Publisher Summary This chapter describes a procedure routinely used in laboratory for the isolation of fatty acid synthase (FAS) from chicken livers. Spectrophotometric and radioactive assays can be used to measure fatty acid synthase activity based on oxidation of nicotinamide adenine dinucleotide phosphate (NADPH), or incorporation of radioactive acetyl- or malonyl-CoA, respectively. Assay of the enzyme complex in crude homogenates, especially those derived from livers of starved animals or from tissues containing low enzyme activity or high NADPH oxidase levels, are usually performed by the radioactive procedure because of its high sensitivity and direct measure of palmitate synthesis. Values obtained from radioactive assays can be converted to defined units by multiplying by 14 in the case of acetyl-CoA, and by 2 in the case of malonyl-CoA. One unit of enzyme activity is defined as the amount of enzyme required to oxidize 1 nmole of NADPH per minute at 25 °, under the conditions described for the spectrophotometric assay.

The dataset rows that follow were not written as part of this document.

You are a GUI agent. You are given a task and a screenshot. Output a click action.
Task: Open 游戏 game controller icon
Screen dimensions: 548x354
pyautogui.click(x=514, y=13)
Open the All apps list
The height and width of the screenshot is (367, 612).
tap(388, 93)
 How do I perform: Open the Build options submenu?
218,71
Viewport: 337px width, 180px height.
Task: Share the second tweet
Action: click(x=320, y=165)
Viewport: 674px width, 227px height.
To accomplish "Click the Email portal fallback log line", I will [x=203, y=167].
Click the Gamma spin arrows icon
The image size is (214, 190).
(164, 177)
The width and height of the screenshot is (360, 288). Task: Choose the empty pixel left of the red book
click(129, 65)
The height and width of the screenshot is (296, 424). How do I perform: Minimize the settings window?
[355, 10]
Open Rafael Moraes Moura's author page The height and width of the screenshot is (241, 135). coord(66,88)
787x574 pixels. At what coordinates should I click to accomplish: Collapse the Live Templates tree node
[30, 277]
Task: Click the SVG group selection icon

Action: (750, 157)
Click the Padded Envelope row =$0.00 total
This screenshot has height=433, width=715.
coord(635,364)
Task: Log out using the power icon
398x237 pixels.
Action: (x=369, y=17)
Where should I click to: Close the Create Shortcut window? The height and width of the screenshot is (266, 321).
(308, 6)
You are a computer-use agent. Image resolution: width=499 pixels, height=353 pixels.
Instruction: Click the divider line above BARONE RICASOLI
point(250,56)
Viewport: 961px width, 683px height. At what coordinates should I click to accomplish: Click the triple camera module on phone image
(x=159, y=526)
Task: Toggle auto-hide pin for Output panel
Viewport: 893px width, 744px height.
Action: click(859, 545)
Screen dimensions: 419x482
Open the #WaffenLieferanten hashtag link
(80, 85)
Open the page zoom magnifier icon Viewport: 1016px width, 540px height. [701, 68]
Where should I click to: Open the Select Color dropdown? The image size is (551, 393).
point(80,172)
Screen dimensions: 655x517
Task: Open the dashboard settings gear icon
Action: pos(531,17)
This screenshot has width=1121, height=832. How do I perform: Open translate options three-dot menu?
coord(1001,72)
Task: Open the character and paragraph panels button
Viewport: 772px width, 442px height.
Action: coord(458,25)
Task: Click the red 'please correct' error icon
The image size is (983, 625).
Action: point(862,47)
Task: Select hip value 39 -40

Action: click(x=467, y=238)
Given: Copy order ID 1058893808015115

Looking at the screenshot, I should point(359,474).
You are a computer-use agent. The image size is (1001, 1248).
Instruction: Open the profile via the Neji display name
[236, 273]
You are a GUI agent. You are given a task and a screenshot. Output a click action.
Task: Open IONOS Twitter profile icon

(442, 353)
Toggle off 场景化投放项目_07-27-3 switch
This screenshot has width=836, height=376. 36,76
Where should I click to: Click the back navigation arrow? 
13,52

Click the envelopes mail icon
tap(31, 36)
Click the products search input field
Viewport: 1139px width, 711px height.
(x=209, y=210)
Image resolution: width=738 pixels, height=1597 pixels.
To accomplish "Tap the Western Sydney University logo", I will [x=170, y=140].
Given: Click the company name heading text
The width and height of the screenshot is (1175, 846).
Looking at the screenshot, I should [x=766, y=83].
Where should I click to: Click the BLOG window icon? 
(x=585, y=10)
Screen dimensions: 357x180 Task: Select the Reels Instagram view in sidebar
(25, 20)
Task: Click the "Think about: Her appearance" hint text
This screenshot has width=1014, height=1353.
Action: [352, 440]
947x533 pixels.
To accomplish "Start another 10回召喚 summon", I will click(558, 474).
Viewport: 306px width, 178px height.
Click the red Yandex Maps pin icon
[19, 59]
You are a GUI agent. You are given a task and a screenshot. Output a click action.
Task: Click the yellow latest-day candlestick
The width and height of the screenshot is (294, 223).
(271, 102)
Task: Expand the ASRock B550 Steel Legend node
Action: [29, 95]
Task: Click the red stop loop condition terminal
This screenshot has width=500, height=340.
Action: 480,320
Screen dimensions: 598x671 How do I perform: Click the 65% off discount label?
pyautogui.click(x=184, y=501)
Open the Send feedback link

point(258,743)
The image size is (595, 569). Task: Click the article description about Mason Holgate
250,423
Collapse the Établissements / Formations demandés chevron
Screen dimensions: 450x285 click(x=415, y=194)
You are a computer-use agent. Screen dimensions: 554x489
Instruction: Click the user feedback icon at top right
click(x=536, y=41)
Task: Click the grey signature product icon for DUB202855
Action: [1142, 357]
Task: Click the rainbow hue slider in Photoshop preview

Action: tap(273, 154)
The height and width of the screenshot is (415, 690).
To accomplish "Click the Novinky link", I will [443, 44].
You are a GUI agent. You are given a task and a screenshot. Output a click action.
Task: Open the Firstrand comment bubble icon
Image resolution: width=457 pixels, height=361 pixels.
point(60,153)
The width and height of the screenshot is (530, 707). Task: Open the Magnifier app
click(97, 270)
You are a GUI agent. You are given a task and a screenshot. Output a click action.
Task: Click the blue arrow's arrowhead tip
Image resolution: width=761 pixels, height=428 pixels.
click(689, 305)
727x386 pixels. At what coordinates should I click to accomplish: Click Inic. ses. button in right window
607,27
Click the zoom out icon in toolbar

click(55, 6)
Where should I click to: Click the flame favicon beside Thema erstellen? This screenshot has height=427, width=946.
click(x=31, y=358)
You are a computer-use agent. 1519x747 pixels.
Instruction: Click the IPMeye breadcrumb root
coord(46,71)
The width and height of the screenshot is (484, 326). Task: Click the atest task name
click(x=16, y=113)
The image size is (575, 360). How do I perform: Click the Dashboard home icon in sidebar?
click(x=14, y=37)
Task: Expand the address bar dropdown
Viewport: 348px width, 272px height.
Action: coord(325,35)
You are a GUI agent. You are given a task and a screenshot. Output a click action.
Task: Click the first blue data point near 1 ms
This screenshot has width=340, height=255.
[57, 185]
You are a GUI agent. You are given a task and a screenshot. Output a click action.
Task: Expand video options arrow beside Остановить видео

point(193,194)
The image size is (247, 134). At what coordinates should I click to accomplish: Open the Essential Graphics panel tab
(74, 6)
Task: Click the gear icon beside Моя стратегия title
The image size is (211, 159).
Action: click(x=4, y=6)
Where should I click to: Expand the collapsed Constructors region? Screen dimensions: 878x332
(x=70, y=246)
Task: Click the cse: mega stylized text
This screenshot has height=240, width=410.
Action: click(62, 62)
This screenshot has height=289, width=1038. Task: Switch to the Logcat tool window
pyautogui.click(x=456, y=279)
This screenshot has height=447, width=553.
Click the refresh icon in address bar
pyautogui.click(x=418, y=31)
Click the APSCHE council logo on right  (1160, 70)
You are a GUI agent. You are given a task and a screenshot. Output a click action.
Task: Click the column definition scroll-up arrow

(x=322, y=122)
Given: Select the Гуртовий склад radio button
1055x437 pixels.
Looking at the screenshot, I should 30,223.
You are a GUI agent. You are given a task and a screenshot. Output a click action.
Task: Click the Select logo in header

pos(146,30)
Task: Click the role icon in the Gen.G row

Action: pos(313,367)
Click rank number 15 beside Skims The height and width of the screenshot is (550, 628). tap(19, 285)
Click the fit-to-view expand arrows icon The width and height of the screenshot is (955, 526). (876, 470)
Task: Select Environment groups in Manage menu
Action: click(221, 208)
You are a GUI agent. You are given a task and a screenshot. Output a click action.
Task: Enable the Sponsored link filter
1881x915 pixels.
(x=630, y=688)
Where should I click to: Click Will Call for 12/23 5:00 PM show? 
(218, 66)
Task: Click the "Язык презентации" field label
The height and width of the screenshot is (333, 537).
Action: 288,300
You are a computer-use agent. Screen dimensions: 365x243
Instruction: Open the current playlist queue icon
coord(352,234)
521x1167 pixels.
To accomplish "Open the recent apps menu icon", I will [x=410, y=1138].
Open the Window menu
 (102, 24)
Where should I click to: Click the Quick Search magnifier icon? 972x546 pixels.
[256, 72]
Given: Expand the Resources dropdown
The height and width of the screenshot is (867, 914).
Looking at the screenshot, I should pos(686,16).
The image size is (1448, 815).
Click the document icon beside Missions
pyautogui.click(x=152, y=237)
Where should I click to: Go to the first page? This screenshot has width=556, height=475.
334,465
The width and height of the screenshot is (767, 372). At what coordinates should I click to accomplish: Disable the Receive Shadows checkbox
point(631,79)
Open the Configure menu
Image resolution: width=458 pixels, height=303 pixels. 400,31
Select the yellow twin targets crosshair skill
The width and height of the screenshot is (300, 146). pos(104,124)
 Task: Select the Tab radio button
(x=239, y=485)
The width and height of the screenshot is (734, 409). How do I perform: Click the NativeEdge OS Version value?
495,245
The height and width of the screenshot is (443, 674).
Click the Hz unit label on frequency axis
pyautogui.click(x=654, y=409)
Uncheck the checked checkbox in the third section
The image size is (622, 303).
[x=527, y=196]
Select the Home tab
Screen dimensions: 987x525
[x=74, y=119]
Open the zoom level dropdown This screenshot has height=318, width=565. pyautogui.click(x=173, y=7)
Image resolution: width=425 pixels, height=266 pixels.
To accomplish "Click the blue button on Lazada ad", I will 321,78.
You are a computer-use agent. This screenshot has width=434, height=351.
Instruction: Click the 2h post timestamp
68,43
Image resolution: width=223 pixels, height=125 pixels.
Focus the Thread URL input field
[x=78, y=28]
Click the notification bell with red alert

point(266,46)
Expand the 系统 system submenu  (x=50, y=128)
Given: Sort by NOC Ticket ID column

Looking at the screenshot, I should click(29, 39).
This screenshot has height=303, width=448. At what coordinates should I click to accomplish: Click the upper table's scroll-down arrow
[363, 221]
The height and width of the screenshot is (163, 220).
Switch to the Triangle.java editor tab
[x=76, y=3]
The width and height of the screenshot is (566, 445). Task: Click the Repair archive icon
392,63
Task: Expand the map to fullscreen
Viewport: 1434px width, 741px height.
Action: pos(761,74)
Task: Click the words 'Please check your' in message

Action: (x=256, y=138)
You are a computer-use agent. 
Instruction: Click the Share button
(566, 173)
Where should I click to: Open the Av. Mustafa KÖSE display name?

Specific activity is defined as units of enzyme per milligram of protein. For the purification of the chicken fatty acid synthase, young adult chickens (White Leghorn) weighing about 5 lb are acclimatized for about a week to insure adequate nutritional intake. Then a dozen animals are starved for three days, after which they are fed a 1: 1 mixture of sucrose-bread crumbs (low fat diet). Sucrose solution (1 M ) is substituted for drinking water. The chickens are maintained on this diet for 48 hours, then sacrificed by decapitation and the livers are excised and packed in ice. Typically, livers of starved-refed animals look gray and weigh 30–40 g.